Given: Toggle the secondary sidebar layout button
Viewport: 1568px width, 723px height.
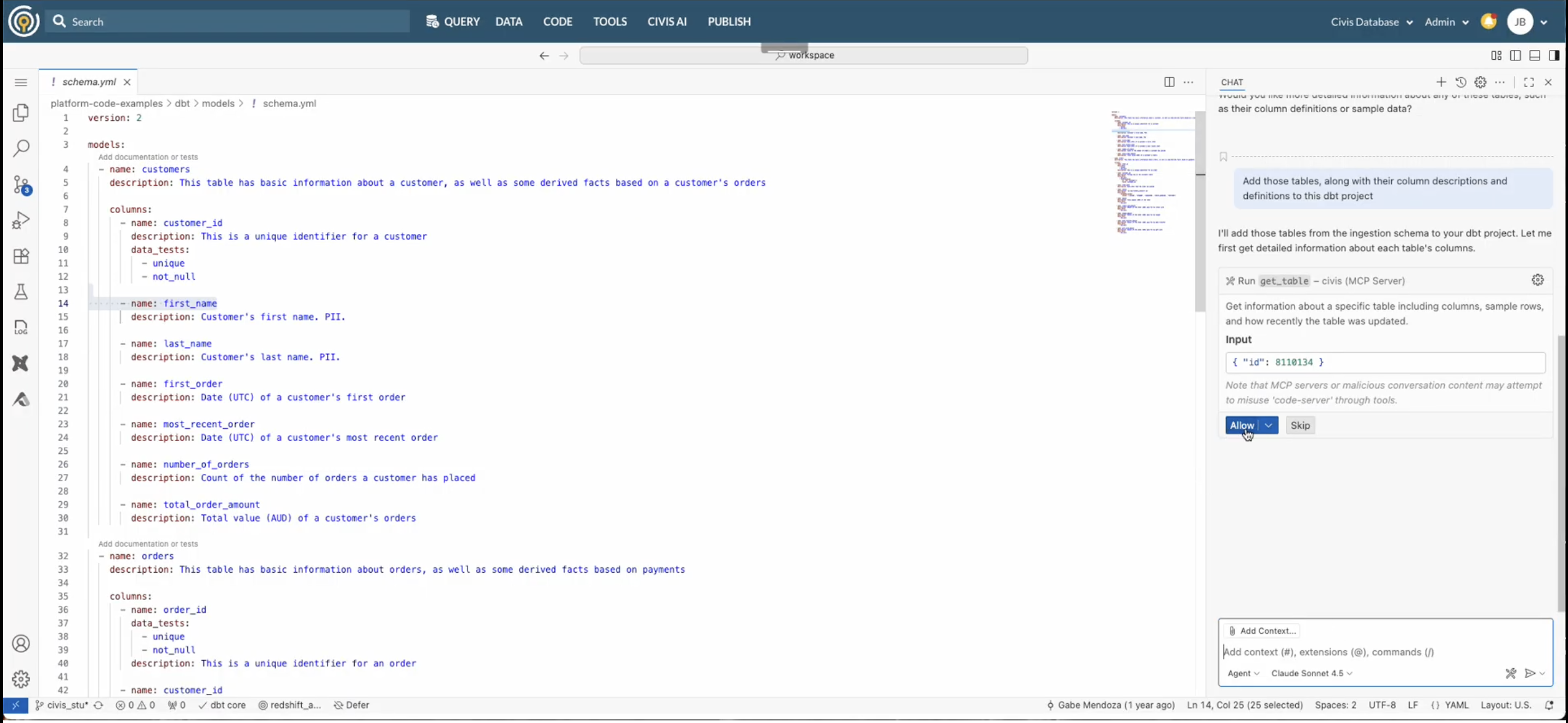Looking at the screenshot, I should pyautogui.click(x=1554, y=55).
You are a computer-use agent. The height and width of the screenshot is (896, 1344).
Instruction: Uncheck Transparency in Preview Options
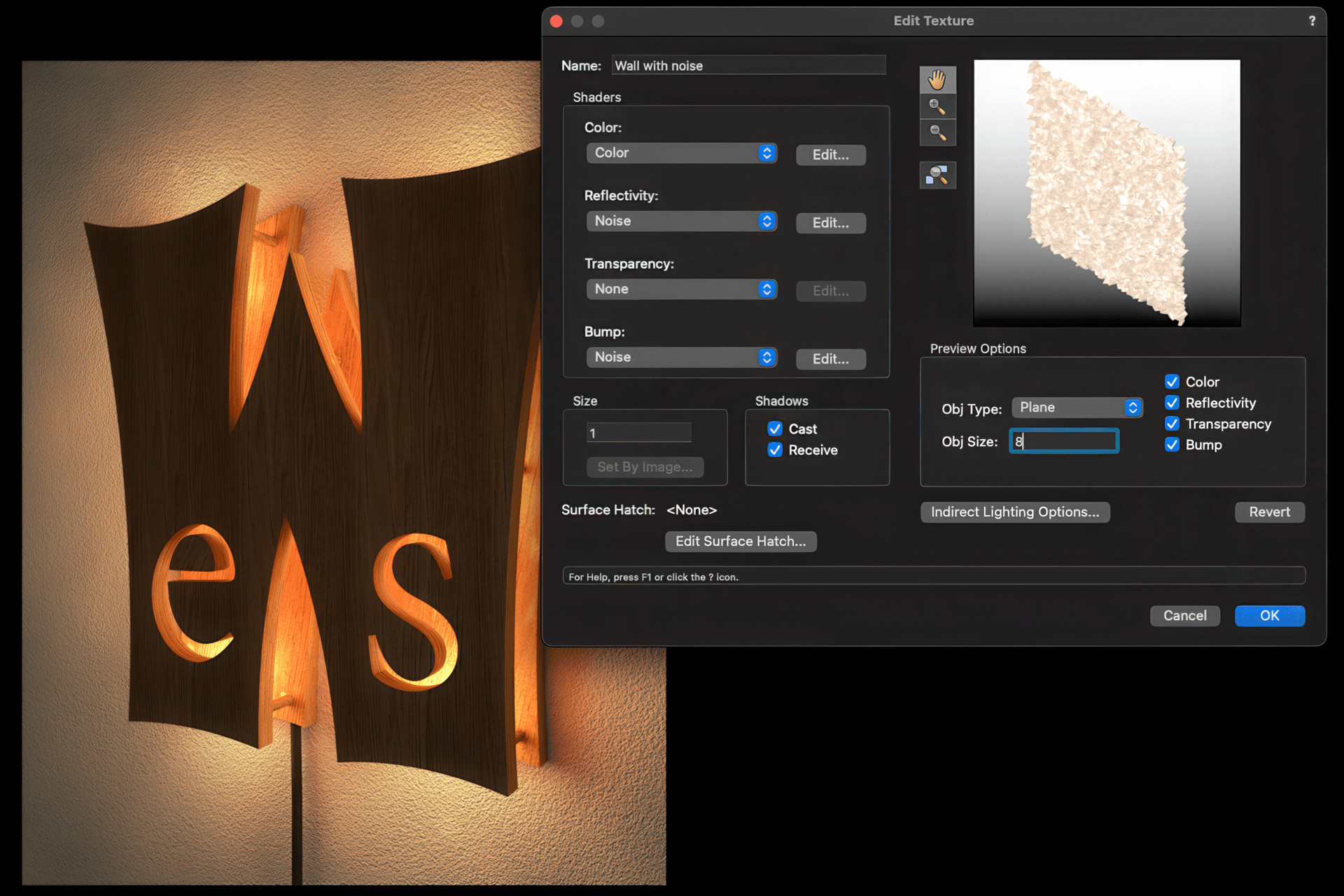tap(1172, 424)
:::::
- AIM OF THE TASK
Return the data above unchanged. Pictures are not part of the copy.

- ANSWER AREA
Given: Toggle the secondary sidebar layout button
Viewport: 1568px width, 723px height.
Looking at the screenshot, I should pyautogui.click(x=1554, y=55).
You are a computer-use agent. The height and width of the screenshot is (896, 1344).
Instruction: Uncheck Transparency in Preview Options
tap(1172, 424)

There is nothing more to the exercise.